Madigan on the cutting edge

By J.M. Simpson on May 31, 2018

Last month, the Madigan Army Medical Center opened its new Virtual Critical Care Center (VC3).

"It is a location where telecritical clinicians (nurses, doctors, and someday other specialties like pharmacists, respiratory therapists and nutritionists) can use telecritical care workstations to deliver critical care services to spoke-site military treatment facilities supported by the Joint TeleCritical Care Network (JTCCN)," said Dr. (Lt. Col.) Jeremy Pamplin, the center's director. "Simply put, it is the future."

A VC3 requires four basic technologies to provide critical care from a distance.

The delivery of critical care at a distance is a reality at the JTCCN, a vital network that functions 24/7/365 to monitor patients in intensive care units at multiple facilities. 

The JTCCN evolved out of the Army's effort to provide critical care consultation to deployed forces. The VC3 part of the equation grew out of the techniques, tactics and procedures to deliver critical care consultation to the 3rd Special Forces Group (Airborne).

"This project led to the development of the Advanced Virtual Support for Special Operations (ADVISSOR) project," continued Pamplin, "and it is an expansion of teleconsultation services from critical care to other specialties using automatic call distribution (ACD) technology."

He also pointed out that VC3 and ADVISSOR are low-cost, low-technology, high-reliability telemedicine solutions for Special Operations Forces worldwide.

Stateside, the JTCCN functions as a "second set of eyes" at small military treatment centers and larger medical centers with critical care resources to help local care teams monitor patients and maintain quality and safety of patient care.

"JTCCN clinicians are focused on data, documentation, process and safety without the distractions of the bedside clinician," explained Pamplin. "Given this focus, the JTCCN services provide additional checks and balances that help to ensure optimal care."

To illustrate his point, Pamplin related a story about an internist at Naval Hospital Camp Lejeune with limited critical care experience who had concerns about intubating a patient.
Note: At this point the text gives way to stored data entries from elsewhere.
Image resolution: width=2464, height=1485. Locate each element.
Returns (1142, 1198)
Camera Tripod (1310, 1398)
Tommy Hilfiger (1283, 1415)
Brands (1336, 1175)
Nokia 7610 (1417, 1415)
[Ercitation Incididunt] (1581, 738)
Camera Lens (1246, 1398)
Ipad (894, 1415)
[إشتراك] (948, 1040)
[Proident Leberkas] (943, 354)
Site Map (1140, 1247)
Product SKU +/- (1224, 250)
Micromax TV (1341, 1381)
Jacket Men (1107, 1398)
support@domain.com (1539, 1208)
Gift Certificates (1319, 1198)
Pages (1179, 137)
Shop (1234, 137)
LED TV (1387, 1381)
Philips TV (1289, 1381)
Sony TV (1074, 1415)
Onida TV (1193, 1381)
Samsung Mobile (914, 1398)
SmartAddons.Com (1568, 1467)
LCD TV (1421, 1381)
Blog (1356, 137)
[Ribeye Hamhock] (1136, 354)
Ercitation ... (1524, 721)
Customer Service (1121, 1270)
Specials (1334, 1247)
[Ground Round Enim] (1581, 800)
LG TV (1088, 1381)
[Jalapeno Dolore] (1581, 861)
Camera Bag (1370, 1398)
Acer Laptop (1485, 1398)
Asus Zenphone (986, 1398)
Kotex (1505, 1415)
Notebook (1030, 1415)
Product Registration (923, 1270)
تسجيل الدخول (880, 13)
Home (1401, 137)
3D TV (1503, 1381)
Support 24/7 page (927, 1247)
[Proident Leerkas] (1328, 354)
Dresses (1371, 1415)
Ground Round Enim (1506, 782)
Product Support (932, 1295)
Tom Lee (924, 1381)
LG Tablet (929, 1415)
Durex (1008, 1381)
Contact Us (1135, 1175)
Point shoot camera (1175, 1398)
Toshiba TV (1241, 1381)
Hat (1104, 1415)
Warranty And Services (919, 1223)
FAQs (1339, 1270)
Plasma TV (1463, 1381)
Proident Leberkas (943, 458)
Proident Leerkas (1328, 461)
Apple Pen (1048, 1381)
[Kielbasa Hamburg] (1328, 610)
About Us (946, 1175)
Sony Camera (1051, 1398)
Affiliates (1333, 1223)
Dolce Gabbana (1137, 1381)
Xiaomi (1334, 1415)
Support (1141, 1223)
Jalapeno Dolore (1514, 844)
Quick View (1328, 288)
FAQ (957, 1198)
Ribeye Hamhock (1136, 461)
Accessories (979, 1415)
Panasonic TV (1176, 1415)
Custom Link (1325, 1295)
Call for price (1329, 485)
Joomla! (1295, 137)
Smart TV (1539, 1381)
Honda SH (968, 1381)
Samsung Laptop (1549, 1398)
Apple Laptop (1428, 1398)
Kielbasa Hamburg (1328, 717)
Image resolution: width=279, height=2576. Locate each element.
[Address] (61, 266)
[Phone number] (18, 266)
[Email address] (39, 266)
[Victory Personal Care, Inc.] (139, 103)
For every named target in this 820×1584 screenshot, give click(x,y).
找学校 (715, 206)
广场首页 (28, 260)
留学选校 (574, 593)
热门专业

Utilizing the JTCCN, the internist contacted the VC3 at Madigan for consultation.

The patient was a 25-year-old female with no past medical history who had been admitted earlier with a presumed neurologic disorder causing respiratory distress. She was having difficulty breathing. Utilizing remote video teleconferencing and other remote capabilities, the telecritical care physician at Madigan identified the woman's breathing pattern to be consistent with a thoracic obstruction. Consequently, the physician at Madigan advised the internist at Naval Hospital Camp Lejeune to not intubate the patient and recommended a routine pulmonary consultation for a bronchoscopy.

The result was avoidance of an unnecessary intubation.

"The future of medicine will be defined by virtual services as these services continue to advance to improve healthcare," Pamplin said.